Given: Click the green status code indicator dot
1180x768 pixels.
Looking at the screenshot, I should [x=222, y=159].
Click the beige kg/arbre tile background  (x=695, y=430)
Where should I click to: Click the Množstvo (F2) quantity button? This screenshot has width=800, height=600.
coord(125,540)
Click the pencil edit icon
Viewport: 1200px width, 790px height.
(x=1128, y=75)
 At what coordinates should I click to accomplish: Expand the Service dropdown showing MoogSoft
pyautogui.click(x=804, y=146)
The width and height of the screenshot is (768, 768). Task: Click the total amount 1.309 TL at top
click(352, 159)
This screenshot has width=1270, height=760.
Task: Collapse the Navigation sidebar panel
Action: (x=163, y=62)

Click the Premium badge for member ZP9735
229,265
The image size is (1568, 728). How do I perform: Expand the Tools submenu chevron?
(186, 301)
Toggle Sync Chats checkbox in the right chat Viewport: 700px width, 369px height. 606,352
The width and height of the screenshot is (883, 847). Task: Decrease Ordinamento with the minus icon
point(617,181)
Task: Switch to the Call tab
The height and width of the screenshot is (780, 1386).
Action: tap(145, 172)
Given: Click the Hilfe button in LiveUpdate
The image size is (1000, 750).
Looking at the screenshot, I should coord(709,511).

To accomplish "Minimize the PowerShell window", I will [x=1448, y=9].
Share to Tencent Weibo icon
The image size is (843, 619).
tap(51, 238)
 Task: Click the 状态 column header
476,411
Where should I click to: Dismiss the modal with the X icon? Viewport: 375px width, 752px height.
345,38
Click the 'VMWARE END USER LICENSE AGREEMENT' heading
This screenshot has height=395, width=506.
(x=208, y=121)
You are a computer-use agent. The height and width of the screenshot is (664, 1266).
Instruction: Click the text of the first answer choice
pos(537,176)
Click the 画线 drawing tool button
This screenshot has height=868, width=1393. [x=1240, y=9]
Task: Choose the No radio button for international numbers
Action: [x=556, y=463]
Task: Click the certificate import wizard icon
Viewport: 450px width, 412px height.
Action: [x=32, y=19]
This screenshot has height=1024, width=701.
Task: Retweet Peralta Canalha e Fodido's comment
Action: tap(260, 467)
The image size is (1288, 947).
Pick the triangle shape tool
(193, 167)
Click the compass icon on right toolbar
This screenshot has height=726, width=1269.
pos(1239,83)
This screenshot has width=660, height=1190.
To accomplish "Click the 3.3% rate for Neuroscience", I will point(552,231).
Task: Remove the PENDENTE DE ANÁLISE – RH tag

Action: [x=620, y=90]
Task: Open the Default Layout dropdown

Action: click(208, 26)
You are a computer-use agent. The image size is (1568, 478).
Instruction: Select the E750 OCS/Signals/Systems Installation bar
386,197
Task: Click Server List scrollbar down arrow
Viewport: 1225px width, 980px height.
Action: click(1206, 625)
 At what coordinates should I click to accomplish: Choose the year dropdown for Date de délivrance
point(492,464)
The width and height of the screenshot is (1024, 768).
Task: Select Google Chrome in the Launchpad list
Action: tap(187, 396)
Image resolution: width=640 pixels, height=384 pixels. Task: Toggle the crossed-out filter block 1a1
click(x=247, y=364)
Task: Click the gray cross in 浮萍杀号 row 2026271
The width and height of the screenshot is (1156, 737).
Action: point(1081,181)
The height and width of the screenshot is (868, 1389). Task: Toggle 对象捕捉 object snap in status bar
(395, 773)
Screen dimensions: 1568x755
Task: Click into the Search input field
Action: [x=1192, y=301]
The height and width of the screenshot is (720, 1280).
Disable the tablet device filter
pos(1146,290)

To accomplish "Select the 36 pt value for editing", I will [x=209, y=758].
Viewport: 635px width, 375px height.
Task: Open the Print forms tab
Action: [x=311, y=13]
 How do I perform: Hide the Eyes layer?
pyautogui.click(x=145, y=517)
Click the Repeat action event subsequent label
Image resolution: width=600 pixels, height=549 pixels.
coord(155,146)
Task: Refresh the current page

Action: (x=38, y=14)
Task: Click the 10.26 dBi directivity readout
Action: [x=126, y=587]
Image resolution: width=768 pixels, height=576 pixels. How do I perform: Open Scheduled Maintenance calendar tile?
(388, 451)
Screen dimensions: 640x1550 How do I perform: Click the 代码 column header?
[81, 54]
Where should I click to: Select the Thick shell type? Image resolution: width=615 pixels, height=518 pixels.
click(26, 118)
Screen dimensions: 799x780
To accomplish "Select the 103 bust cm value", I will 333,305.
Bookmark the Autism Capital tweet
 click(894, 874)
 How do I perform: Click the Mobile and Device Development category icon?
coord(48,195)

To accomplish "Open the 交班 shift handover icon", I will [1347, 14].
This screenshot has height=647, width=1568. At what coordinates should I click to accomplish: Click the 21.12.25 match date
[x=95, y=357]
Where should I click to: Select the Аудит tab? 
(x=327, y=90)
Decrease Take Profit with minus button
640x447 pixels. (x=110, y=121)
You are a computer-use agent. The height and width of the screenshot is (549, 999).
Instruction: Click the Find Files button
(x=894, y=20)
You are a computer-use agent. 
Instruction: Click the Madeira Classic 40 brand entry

* Task to carry out
Please write out the data again exactly as it stands.

* Result for this exercise
Given: Click the green status code indicator dot
1180x768 pixels.
Looking at the screenshot, I should [x=222, y=159].
Click the beige kg/arbre tile background  (x=695, y=430)
Where should I click to: Click the Množstvo (F2) quantity button? This screenshot has width=800, height=600.
coord(125,540)
Click the pencil edit icon
Viewport: 1200px width, 790px height.
(x=1128, y=75)
 At what coordinates should I click to accomplish: Expand the Service dropdown showing MoogSoft
pyautogui.click(x=804, y=146)
The width and height of the screenshot is (768, 768). Task: Click the total amount 1.309 TL at top
click(352, 159)
This screenshot has width=1270, height=760.
Task: Collapse the Navigation sidebar panel
Action: (x=163, y=62)

Click the Premium badge for member ZP9735
229,265
The image size is (1568, 728). How do I perform: Expand the Tools submenu chevron?
(186, 301)
Toggle Sync Chats checkbox in the right chat Viewport: 700px width, 369px height. 606,352
The width and height of the screenshot is (883, 847). Task: Decrease Ordinamento with the minus icon
point(617,181)
Task: Switch to the Call tab
The height and width of the screenshot is (780, 1386).
Action: tap(145, 172)
Given: Click the Hilfe button in LiveUpdate
The image size is (1000, 750).
Looking at the screenshot, I should coord(709,511).

To accomplish "Minimize the PowerShell window", I will [x=1448, y=9].
Share to Tencent Weibo icon
The image size is (843, 619).
tap(51, 238)
 Task: Click the 状态 column header
476,411
Where should I click to: Dismiss the modal with the X icon? Viewport: 375px width, 752px height.
345,38
Click the 'VMWARE END USER LICENSE AGREEMENT' heading
This screenshot has height=395, width=506.
(x=208, y=121)
You are a computer-use agent. The height and width of the screenshot is (664, 1266).
Instruction: Click the text of the first answer choice
pos(537,176)
Click the 画线 drawing tool button
This screenshot has height=868, width=1393. [x=1240, y=9]
Task: Choose the No radio button for international numbers
Action: [x=556, y=463]
Task: Click the certificate import wizard icon
Viewport: 450px width, 412px height.
Action: [x=32, y=19]
This screenshot has height=1024, width=701.
Task: Retweet Peralta Canalha e Fodido's comment
Action: tap(260, 467)
The image size is (1288, 947).
Pick the triangle shape tool
(193, 167)
Click the compass icon on right toolbar
This screenshot has height=726, width=1269.
pos(1239,83)
This screenshot has width=660, height=1190.
To accomplish "Click the 3.3% rate for Neuroscience", I will point(552,231).
Task: Remove the PENDENTE DE ANÁLISE – RH tag

Action: [x=620, y=90]
Task: Open the Default Layout dropdown

Action: click(208, 26)
You are a computer-use agent. The image size is (1568, 478).
Instruction: Select the E750 OCS/Signals/Systems Installation bar
386,197
Task: Click Server List scrollbar down arrow
Viewport: 1225px width, 980px height.
Action: click(1206, 625)
 At what coordinates should I click to accomplish: Choose the year dropdown for Date de délivrance
point(492,464)
The width and height of the screenshot is (1024, 768).
Task: Select Google Chrome in the Launchpad list
Action: tap(187, 396)
Image resolution: width=640 pixels, height=384 pixels. Task: Toggle the crossed-out filter block 1a1
click(x=247, y=364)
Task: Click the gray cross in 浮萍杀号 row 2026271
The width and height of the screenshot is (1156, 737).
Action: point(1081,181)
The height and width of the screenshot is (868, 1389). Task: Toggle 对象捕捉 object snap in status bar
(395, 773)
Screen dimensions: 1568x755
Task: Click into the Search input field
Action: [x=1192, y=301]
The height and width of the screenshot is (720, 1280).
Disable the tablet device filter
pos(1146,290)

To accomplish "Select the 36 pt value for editing", I will [x=209, y=758].
Viewport: 635px width, 375px height.
Task: Open the Print forms tab
Action: [x=311, y=13]
 How do I perform: Hide the Eyes layer?
pyautogui.click(x=145, y=517)
Click the Repeat action event subsequent label
Image resolution: width=600 pixels, height=549 pixels.
coord(155,146)
Task: Refresh the current page

Action: (x=38, y=14)
Task: Click the 10.26 dBi directivity readout
Action: [x=126, y=587]
Image resolution: width=768 pixels, height=576 pixels. How do I perform: Open Scheduled Maintenance calendar tile?
(388, 451)
Screen dimensions: 640x1550 How do I perform: Click the 代码 column header?
[81, 54]
Where should I click to: Select the Thick shell type? Image resolution: width=615 pixels, height=518 pixels.
click(26, 118)
Screen dimensions: 799x780
To accomplish "Select the 103 bust cm value", I will 333,305.
Bookmark the Autism Capital tweet
 click(894, 874)
 How do I perform: Click the Mobile and Device Development category icon?
coord(48,195)

To accomplish "Open the 交班 shift handover icon", I will [1347, 14].
This screenshot has height=647, width=1568. At what coordinates should I click to accomplish: Click the 21.12.25 match date
[x=95, y=357]
Where should I click to: Select the Аудит tab? 
(x=327, y=90)
Decrease Take Profit with minus button
640x447 pixels. (x=110, y=121)
You are a computer-use agent. The height and width of the screenshot is (549, 999).
Instruction: Click the Find Files button
(x=894, y=20)
You are a computer-use agent. 
Instruction: Click the Madeira Classic 40 brand entry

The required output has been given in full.